Un homme innocent, initialement visé par une enquête pour tentative de meurtre sur agent de la force publique, a été libéré mardi 6 juillet 2026 après la découverte d’une vidéo remettant en cause la version des faits avancée par trois policiers de la Brigade anticriminalité (Bac) d’Angers. Ouest France révèle que cette nouvelle preuve visuelle, révélée en début de semaine, a conduit le parquet à engager des poursuites contre les fonctionnaires impliqués. Selon les éléments recueillis, ces images démontrent que le policier n’était pas en danger au moment où il a ouvert le feu dans la nuit du 3 au 4 novembre 2025.

Ce qu'il faut retenir

  • Un innocent a été libéré après la mise en examen de trois policiers de la Bac d’Angers pour tentative de meurtre sur agent de la force publique.
  • Une vidéo diffusée début juillet 2026 contredit la version des policiers selon laquelle leur collègue aurait été menacé par le véhicule.
  • Le procureur de la République indique que le policier n’était pas sur la trajectoire du véhicule au moment des faits.
  • Les trois fonctionnaires ont été mis en examen en début de semaine, après la transmission de cette preuve par l’autorité judiciaire.

Une vidéo déterminante pour la révision de l’affaire

L’incident remonte à la nuit du 3 au 4 novembre 2025, lorsque des policiers de la Bac d’Angers ont été appelés pour une intervention impliquant un véhicule en fuite. Selon la version initiale des forces de l’ordre, le conducteur aurait délibérément tenté de renverser l’un des agents, justifiant ainsi l’usage de l’arme de service. Cependant, Ouest France précise que la vidéo, obtenue et analysée par le parquet, montre que le policier n’était pas en position de danger. « Le véhicule n’était pas dirigé vers l’agent, et celui-ci n’a pas été mis en péril », a déclaré le procureur, soulignant que cette preuve a conduit à une remise en question totale de la procédure initiale.

Trois policiers mis en examen, un innocent libéré sous contrôle judiciaire

Dès la transmission de la vidéo aux enquêteurs, le parquet d’Angers a ouvert une information judiciaire pour « tentative de meurtre sur personne dépositaire de l’autorité publique ». Les trois policiers impliqués dans l’interpellation et l’usage de leur arme ont été placés sous le statut de mis en examen.
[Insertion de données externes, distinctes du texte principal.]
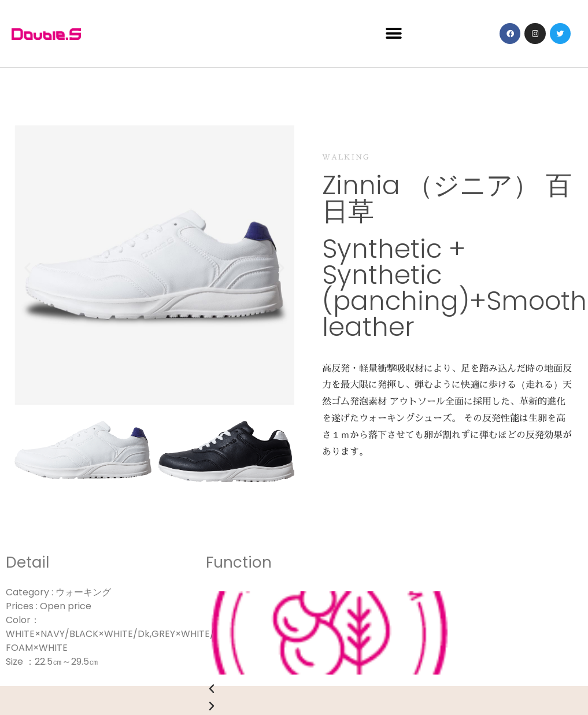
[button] (394, 34)
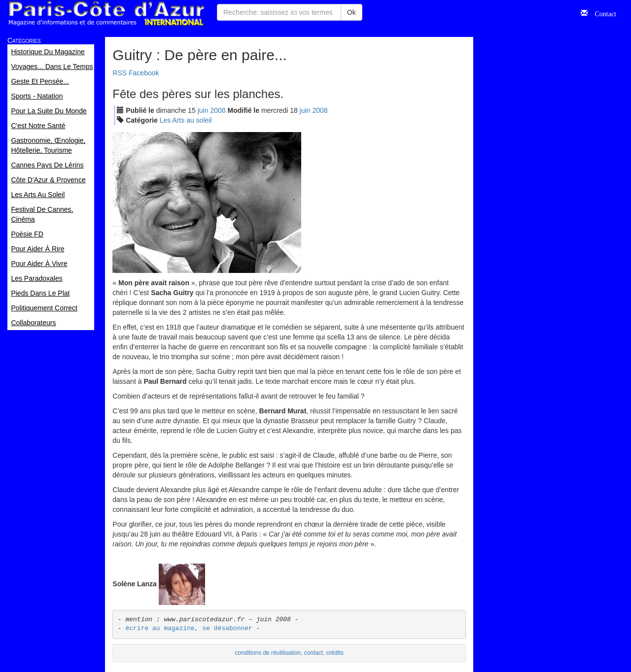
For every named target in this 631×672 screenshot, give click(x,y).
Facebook (143, 73)
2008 (217, 110)
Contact (602, 13)
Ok (351, 12)
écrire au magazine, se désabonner (188, 628)
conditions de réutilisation (268, 653)
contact (314, 653)
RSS (119, 73)
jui (203, 110)
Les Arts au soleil (186, 120)
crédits (335, 653)
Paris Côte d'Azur (106, 13)
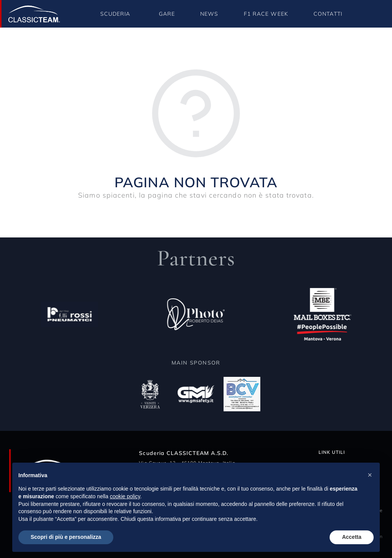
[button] (370, 475)
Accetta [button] (351, 537)
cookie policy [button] (125, 496)
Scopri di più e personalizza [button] (66, 537)
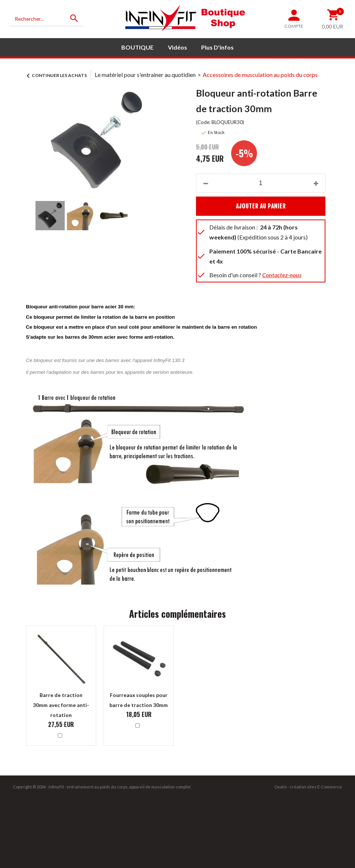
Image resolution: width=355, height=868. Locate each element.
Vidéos (178, 47)
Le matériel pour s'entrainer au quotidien (145, 74)
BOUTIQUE (137, 47)
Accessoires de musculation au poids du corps (260, 74)
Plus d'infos (217, 47)
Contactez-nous (282, 275)
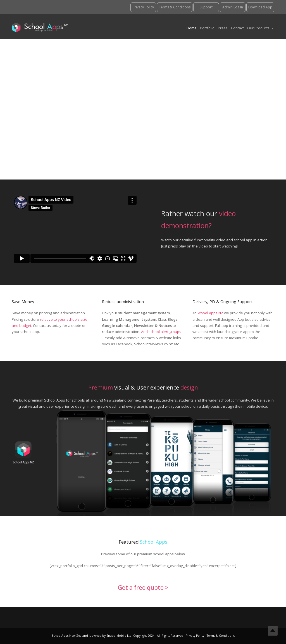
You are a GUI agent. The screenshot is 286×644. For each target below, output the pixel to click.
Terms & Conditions (220, 636)
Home (192, 28)
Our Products (260, 28)
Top (273, 631)
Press (223, 28)
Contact (237, 28)
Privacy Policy (195, 636)
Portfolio (207, 28)
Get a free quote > (143, 588)
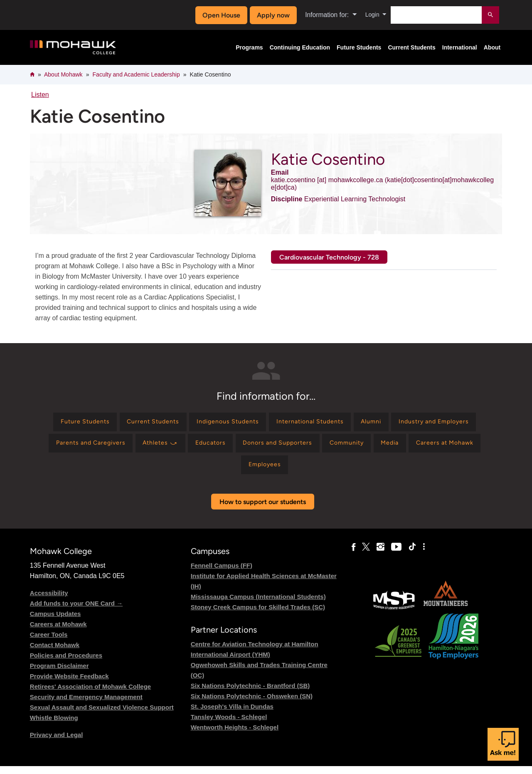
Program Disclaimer (59, 673)
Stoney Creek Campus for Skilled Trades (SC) (258, 615)
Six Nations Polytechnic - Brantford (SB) (250, 693)
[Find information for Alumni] (431, 423)
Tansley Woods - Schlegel (229, 725)
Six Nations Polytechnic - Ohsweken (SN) (251, 704)
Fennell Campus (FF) (222, 573)
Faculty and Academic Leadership (136, 74)
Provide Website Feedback (69, 684)
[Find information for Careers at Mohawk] (256, 471)
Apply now (271, 15)
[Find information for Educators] (314, 447)
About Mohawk (63, 74)
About (492, 47)
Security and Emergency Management (86, 705)
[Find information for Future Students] (113, 423)
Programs (249, 47)
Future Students (359, 47)
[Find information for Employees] (326, 471)
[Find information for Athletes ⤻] (258, 447)
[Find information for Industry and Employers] (84, 447)
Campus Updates (55, 621)
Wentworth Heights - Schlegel (234, 735)
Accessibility (49, 601)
Parallèlement, l’homme initialement arrêté dans cette affaire a été libéré sous contrôle judiciaire, ses avocats ayant saisi la justice pour demander l’annulation des poursuites à son encontre. « La vidéo a permis de démontrer l’absence de dangerosité de la situation, ce qui rend caduque toute accusation de tentative de meurtre », a expliqué Me [Nom non communiqué], avocat de la défense.
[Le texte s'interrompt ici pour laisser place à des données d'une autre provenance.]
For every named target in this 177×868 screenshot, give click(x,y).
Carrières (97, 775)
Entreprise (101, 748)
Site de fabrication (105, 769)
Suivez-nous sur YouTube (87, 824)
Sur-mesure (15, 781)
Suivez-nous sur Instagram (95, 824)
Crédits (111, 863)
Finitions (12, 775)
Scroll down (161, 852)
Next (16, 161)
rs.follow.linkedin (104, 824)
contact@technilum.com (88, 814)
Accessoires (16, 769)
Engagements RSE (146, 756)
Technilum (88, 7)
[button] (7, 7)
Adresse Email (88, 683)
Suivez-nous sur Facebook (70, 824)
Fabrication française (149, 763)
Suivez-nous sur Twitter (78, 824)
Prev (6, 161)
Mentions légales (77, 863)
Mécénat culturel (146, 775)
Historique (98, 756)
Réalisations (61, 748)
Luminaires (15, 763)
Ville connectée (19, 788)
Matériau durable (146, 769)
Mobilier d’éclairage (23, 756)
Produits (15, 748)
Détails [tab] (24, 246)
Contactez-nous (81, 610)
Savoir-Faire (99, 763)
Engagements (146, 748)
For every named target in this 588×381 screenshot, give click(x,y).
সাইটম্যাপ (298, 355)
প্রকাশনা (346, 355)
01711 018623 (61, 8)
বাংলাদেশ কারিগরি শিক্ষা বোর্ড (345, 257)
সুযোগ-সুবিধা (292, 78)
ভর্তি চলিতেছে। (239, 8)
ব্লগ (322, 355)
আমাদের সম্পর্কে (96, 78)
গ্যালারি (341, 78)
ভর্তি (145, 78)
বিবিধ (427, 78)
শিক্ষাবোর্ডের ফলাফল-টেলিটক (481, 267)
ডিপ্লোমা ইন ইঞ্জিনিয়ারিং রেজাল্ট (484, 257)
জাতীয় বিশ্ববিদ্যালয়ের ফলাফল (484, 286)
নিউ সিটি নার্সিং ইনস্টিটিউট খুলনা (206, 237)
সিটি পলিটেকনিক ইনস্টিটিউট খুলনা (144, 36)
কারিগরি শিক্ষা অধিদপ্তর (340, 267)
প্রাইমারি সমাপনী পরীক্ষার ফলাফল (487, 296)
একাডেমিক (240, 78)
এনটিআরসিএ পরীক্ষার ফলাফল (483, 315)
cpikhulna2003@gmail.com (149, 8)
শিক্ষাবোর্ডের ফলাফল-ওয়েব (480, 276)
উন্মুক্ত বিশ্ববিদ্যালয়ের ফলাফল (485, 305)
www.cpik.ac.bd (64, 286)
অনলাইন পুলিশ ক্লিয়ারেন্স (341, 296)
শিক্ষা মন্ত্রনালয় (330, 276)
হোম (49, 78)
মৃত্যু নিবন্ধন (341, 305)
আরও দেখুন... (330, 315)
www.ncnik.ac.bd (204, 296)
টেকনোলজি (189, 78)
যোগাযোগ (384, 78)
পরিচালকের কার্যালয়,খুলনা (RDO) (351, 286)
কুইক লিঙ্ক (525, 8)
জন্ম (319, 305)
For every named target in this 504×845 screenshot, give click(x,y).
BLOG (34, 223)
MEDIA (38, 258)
Un contexte national sous haute tension autour des interventions policières

Cette affaire intervient dans un contexte où les interventions policières, notamment lors de contrôles routiers ou d’interpellations, font régulièrement l’objet d’un examen accru par la justice et l’opinion publique. Depuis plusieurs années, des associations et des familles de victimes réclament une meilleure transparence sur les circonstances ayant conduit à des tirs par des forces de l’ordre. Selon Ouest France, cette affaire pourrait relancer le débat sur la formation des policiers en matière de gestion des conflits et d’usage proportionné de la force, un sujet déjà évoqué après des incidents similaires dans d’autres régions.

Et maintenant ?

Les prochaines étapes judiciaires devraient se concentrer sur l’examen des éléments à charge contre les trois policiers mis en examen. Une audience de mise en accusation pourrait être organisée d’ici la fin de l’été, selon les premiers éléments transmis par le parquet. Par ailleurs, une enquête interne au sein des forces de l’ordre est également attendue pour déterminer si des manquements disciplinaires sont à relever dans la gestion de cette intervention. Enfin, l’homme libéré sous contrôle judiciaire devrait voir sa situation définitivement régularisée une fois l’information judiciaire close, à moins que de nouveaux éléments ne viennent étayer les poursuites initiales.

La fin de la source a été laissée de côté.